Published 10:49 pm Sunday, April 12, 2009

EVERETT — With the weather warming up, the true test of measures to quell the smell at Cedar Grove Composting is coming soon.

The company has spent hundreds of thousands of dollars to remedy a horrific stench that was traced to its Smith Island operation last summer. More steps are planned.

A company official believes the measures, which include installing doors on an open-air building and planting hundreds of large trees, should help snuff the stink this summer.

“We think we will get a lot of positive things this year,” Cedar Grove vice president Jerry Bartlett said.

An official with the Puget Sound Clean Air Agency, which has enforcement power over odors not related to industrial pollution, said the agency has signed off on several measures.

“We really like some of the things they’ve proposed to us in terms of the enclosure piece,” said Jim Nolan, compliance officer for the Seattle-based agency.

The agency wants the company to construct a building to contain the open-air machine that grinds the yard debris and food waste into compostable material, though that expensive project likely won’t happen this year.

Last June, an odor began to overwhelm much of Marysville, Sunnyside and north Everett, depending which way the wind was blowing.
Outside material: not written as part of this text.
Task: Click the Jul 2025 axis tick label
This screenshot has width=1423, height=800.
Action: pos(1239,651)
Yard debris and food waste from ­throughout Snohomish County and north King County is trucked to Cedar Grove’s Smith Island facility, which opened in 2004. The company turns the material into compost for gardens.

Complaints this winter were low, but the company’s volume of material increases dramatically in the spring.
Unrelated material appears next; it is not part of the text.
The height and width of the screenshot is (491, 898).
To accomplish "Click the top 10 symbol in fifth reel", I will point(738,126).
Sara Dougherty of Marysville said she hasn’t experienced the smell much recently. “It’s just around the corner, though,” she said.

Depending on the weather, a big influx of grass clippings and other yard waste usually hits in May or June, Bartlett said.

Last year, the odor hit its peak about July 1. People blamed the smell for burning noses, throats, eyes and lungs and for being unable to open their windows or spend time in their yards when the weather was warm. The odor was likened to diarrhea, a barnyard and a rendering plant, among other things.

Complaints led to an investigation by the Clean Air Agency, which traced the odor to Cedar Grove. The agency ordered the company to tame the stench lest it be hit with thousands of dollars in fines — as it was at the company’s other facility at Maple Valley in King County.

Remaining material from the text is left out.